Mardini is one of 10 athletes selected to compete in and be a representative for first ever Olympics team composed entirely of refugees. The men and women from Syria, South Sudan, Ethiopia, and Democratic Republic of the Congo received huge applause when they entered the opening ceremony on Friday.
But while the entire team has reached achievements far beyond what most can comprehend during their struggles getting to Rio, this 18-year-old’s background before the games are truly awe-inspiring and heroic.
Mardini and her sister are responsible for helping to save the lives of 20 people, including their own, after jumping off their sinking dinghy into the Aegean Sea and pushing their boat to land. Thirty minutes after setting off from Turkey, the motor on their boat, which was meant for six people but carrying 20, began to fail. Mardini quickly realized that they all would drown if she did not take it upon herself to save their boat.
“We were the only four who knew how to swim,” she said of the experience. “I had one hand with the rope attached to the boat as I moved my two legs and one arm. It was three and half hours in cold water. Your body is almost like … done. I don’t know if I can describe that.”
Finally, they reached the Greek island of Lesbos, she told the UN Refugee Agency.
“It would have been shameful if the people on our boat had drowned,” she said. “There were people who didn’t know how to swim. I wasn’t going to sit there and complain that I would drown. If was going to drown, at least I’d drown proud of myself and my sister.”
After Lesbos, Mardini and her sister travelled through Macedonia, Serbia, Hungary and Austria before arriving at their final destination: Berlin, Germany.
Mardini had been a swimmer back in Syria, but when unrest settled into her home country, it became unsafe for her to continue.
“Sometimes we couldn’t train because of the war,” she said. “And sometimes you would be swimming in pools where the roofs were [blown open] in three or four places,” she said. "So Sarah (Mardini's sister) and I decided to leave."
In Berlin, Mardini began swimming at a local sports club where she caught the eye of a coach, Sven Spannekrebs. Spannekrebs worked with Mardini day in and day out.

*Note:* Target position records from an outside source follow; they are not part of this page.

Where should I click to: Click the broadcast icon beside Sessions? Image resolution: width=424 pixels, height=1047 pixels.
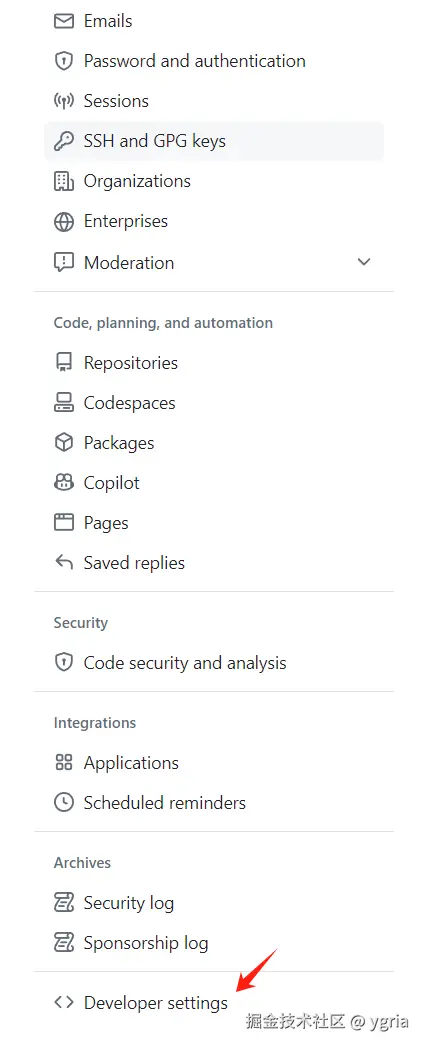(x=63, y=101)
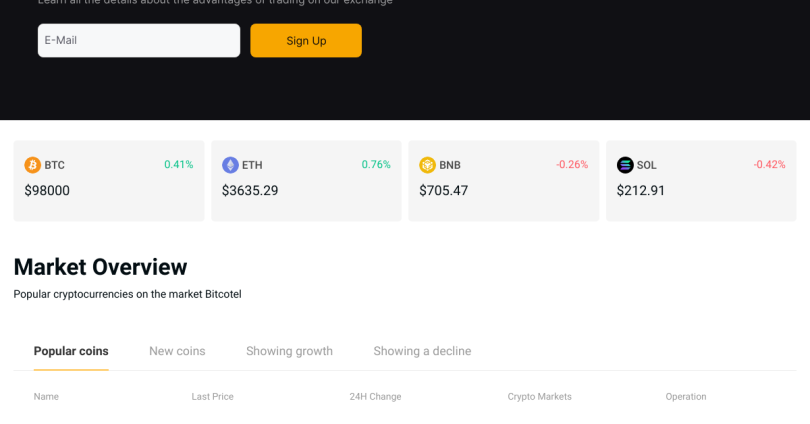Select the Showing growth tab

(x=289, y=351)
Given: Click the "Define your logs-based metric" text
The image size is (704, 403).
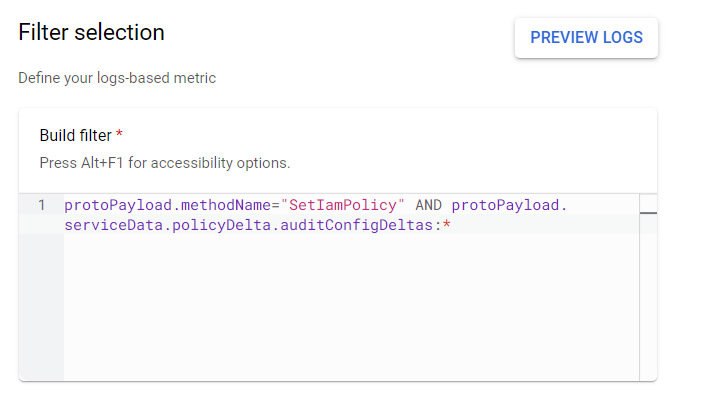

When the International Olympic Committee decided to field a team of refugee athletes to draw global attention to the refugee crisis, Mardini was among those who qualified — barely nine months after she first arrived in Europe.

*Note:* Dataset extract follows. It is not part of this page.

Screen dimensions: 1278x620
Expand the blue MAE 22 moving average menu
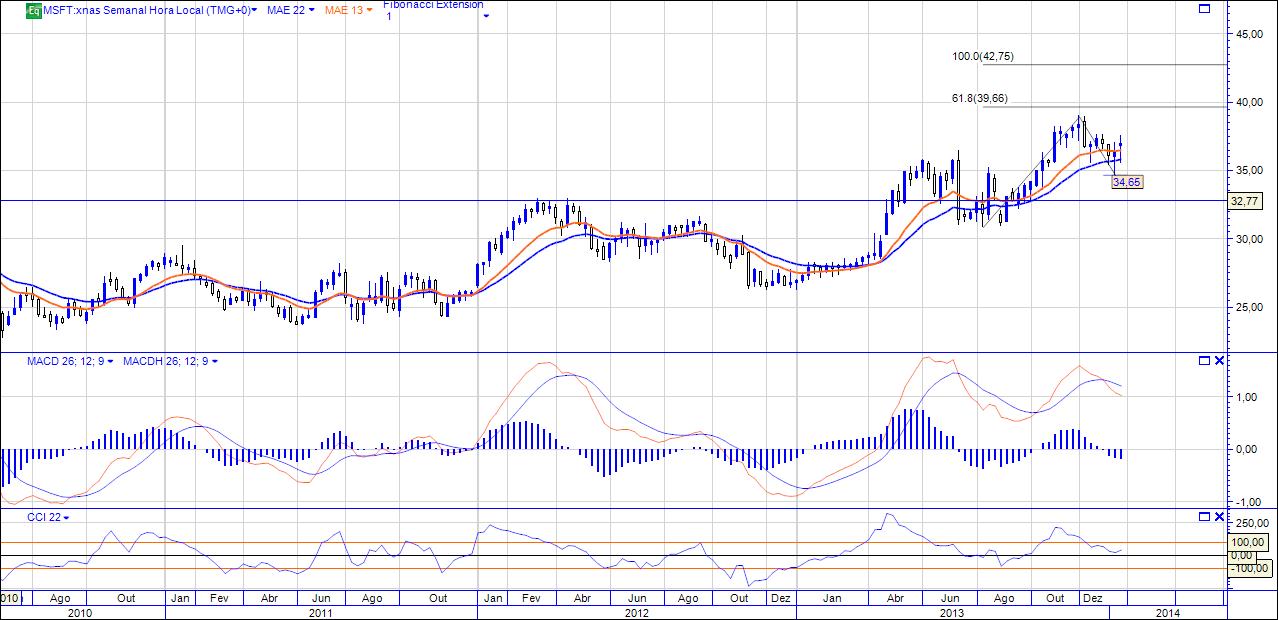[312, 10]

On Saturday, Mardini won her Women’s 100 meter butterfly swimming heat, posting a time of 1:09:21.
Although her time wasn’t good enough to qualify for the semifinals, Mardini’s victory in her heat has already led people to rejoice on social media.
She says that while she now hates open water, she will always love swimming, no matter her Olympic results. “I remember that without swimming I would never be alive maybe because of the story of this boat. It’s a positive memory for me."
Mardini is equally remarkable for her self-effacing attitude and resilience as she is for her life-saving act. “It's tough,” she said. “It was really hard, for everyone. But sometimes you just have to move on. I just want to make everyone proud, above all. I want to represent all the refugees because I want to show everyone that, after the pain, after the storm, comes calm days. I want to inspire them to do something good in their lives.”
Though she may not have won the gold, Mardini did exactly what she came to Rio to do. She became an inspiring symbol of hope, and the world could not be more proud.